The neighbors noticed something wasn’t quite right when they first noticed the issue.
The boy’s mother ignored the neighbors’ worries when she learned about them; she told them she was taking care of her son and asked them to stay out of her private matters. The villagers claimed that because the child was capable of taking care of himself, no one noticed the negligence.

During his two years of loneliness, the abandoned boy took to collecting tomatoes from a nearby balcony and asking the neighbors for sustenance. After the concerned neighbors called the authorities, the small child was eventually placed in foster care.

A student claimed that the youngster spent most of his time at home, rarely left the house, and often ate and took the bus by himself. The mother’s testimony that she lived with her son was disproved throughout the trial using cellphone data that showed her irregular attendance at the flat. He told his friends that he went alone on the bus and ate his food. He didn’t always remain inside or go out. The pupil stated.
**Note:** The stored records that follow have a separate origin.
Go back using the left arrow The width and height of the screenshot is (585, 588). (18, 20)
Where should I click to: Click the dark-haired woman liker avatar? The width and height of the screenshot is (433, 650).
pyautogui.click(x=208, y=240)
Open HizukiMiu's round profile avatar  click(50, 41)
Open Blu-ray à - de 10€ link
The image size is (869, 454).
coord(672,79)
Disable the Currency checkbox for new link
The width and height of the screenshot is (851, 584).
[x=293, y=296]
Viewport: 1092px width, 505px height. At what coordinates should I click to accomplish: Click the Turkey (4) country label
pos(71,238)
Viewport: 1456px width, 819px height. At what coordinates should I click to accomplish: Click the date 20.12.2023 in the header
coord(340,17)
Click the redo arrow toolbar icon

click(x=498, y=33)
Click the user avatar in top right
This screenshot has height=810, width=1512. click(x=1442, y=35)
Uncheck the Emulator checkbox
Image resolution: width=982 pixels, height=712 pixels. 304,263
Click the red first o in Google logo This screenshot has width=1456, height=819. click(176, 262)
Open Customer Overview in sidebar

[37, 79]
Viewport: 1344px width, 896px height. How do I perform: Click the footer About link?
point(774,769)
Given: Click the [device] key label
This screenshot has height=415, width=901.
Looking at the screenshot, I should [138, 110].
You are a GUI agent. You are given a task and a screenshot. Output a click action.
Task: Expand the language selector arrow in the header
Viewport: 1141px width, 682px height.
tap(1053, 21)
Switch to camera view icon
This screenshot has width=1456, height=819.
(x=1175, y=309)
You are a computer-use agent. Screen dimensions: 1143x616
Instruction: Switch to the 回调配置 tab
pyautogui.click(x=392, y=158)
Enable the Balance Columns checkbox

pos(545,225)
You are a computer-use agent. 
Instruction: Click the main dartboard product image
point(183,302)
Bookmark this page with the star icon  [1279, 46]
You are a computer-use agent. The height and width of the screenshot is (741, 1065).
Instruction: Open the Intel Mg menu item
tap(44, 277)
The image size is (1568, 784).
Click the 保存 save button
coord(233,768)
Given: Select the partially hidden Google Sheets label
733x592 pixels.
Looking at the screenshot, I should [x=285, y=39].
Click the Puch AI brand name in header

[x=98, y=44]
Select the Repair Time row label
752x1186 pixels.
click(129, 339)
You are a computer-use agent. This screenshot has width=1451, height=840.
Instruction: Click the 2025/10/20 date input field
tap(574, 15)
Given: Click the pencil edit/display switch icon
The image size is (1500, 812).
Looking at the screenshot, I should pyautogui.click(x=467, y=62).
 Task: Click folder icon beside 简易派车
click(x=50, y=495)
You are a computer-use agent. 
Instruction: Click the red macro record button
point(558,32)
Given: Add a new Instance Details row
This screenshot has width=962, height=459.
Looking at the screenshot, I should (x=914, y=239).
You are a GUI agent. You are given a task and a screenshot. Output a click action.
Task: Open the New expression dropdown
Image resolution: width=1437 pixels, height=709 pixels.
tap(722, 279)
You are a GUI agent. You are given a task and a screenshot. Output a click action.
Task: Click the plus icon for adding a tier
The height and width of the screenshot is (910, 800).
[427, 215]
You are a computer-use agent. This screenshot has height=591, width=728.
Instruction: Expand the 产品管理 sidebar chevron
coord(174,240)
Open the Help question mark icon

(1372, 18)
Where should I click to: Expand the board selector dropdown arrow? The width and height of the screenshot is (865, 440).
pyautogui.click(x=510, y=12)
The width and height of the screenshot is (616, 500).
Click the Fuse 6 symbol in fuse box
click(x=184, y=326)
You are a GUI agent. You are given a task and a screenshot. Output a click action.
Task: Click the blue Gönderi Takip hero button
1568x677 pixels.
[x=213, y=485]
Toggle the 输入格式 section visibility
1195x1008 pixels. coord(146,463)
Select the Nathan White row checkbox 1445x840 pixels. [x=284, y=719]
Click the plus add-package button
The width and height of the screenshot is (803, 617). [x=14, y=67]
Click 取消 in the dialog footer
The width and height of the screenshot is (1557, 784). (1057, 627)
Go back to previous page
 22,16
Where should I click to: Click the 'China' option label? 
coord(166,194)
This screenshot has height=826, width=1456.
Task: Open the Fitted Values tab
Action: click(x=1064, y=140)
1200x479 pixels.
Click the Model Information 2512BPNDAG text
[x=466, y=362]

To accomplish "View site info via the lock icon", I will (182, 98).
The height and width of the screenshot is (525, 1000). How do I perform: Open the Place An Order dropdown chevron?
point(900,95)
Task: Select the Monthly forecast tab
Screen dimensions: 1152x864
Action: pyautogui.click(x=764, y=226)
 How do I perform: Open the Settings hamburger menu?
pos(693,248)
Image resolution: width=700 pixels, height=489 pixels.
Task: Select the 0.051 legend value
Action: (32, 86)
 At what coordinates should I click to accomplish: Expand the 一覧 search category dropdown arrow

See Also: She vowed to prove her parents wrong after they abandoned her, and now she models for Vogue

Transforming guilt into alleviation
The neighbors felt guilty for not seeing the issue sooner. blaming modern life’s anonymity for contributing to the neglect’s persistence. “When a family and a community were around, it didn’t matter too much if a mother mistreated her child because everyone in the village and the rest of the family took care of the youngster. It’s not the same anymore,” a resident said.

What is the desertion policy of the University of Nottingham?
Ten EU countries (Bulgaria, Czech Republic, Denmark, France, Hungary, Lithuania, Poland, Romania, Slovakia, and the UK) glaringly lack a clear legal definition for child abandonment. The notion of child abandonment is ambiguous and imprecise, which makes it challenging to tackle this issue both practically and academically.

Child abandonment is a significant factor in the demand for institutional care for children under three. Comparatively, it was revealed that just 4% of children in Western European institutions had been abandoned. In comparison, Central and Eastern Europe had a far larger percentage—32%. Romania, Hungary, and Latvia had the highest percentages of abandoned children in institutional care. In contrast, the UK, Denmark, and Norway all said that child abandonment was rare.

Several actions are being taken by EU countries to end child desertion. These programs include:

  • Social support
  • Daycare centers
  • Mother-child pairs
  • Services for family planning
  • services of counseling for mothers and/or families
  • Programs for financial assistance aimed at at-risk families and child identity
  • “Training centers” for parents
  • Helplines providing assistance to mothers who require it
  • Advice on how to stop child abandonment in maternity hospital
  • Social workers’ presence in maternity units
  • Hospital employees receive training on how to identify high-risk situations, manage them, and offer supportive counseling.